## TASK TO COMPLETE
Scan the records below and report how many lines contain the word "will", giving the number by itself.

## DATASET

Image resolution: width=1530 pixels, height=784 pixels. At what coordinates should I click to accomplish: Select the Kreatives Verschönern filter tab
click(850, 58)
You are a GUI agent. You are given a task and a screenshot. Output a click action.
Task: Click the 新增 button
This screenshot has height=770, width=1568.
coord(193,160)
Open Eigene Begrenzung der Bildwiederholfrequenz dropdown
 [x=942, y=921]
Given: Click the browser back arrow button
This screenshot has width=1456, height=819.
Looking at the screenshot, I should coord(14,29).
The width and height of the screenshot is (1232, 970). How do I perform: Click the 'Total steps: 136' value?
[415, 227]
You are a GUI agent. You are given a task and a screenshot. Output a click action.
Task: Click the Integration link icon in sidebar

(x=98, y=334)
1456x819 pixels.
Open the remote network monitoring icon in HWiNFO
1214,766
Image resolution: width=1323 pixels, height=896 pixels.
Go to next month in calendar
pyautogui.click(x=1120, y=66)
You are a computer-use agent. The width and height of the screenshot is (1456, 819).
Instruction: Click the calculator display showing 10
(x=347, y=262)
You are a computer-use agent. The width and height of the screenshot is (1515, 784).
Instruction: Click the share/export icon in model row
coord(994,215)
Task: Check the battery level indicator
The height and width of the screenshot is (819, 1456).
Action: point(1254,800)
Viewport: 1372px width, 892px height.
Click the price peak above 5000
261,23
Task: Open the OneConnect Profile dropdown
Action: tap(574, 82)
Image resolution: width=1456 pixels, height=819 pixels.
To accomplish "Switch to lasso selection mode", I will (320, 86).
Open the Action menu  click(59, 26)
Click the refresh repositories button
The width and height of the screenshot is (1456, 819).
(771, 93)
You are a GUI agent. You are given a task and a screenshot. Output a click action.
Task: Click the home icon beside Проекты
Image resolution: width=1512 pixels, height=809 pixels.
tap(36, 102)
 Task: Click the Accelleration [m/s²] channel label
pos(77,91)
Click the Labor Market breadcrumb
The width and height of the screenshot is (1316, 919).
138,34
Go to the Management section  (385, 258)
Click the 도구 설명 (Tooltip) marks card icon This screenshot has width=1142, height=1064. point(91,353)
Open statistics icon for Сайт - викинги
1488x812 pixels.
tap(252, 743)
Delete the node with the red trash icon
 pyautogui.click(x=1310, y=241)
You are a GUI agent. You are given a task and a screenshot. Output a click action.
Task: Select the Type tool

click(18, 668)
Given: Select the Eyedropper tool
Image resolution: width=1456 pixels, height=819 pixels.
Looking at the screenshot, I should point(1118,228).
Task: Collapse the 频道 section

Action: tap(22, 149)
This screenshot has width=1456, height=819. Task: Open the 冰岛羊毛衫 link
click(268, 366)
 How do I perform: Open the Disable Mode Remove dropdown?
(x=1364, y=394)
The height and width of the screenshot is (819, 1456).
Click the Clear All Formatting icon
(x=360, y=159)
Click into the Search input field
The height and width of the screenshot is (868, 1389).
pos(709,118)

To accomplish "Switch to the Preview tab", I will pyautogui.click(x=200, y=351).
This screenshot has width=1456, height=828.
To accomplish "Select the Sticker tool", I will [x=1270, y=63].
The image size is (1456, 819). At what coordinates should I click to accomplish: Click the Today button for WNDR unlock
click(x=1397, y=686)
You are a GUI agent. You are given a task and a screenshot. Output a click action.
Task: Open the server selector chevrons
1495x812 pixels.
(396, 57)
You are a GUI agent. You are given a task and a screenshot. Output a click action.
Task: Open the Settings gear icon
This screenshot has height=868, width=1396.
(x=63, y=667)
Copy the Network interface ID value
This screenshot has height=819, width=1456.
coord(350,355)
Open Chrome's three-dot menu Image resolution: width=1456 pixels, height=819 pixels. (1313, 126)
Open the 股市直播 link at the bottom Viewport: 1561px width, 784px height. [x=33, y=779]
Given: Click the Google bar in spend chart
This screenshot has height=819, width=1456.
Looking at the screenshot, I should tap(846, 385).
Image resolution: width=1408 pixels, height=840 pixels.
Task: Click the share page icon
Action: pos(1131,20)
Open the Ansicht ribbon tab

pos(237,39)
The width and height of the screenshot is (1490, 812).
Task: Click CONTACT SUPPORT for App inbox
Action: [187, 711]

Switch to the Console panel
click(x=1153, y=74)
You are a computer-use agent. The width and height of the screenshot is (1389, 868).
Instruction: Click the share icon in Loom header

## EXPECTED OUTPUT
3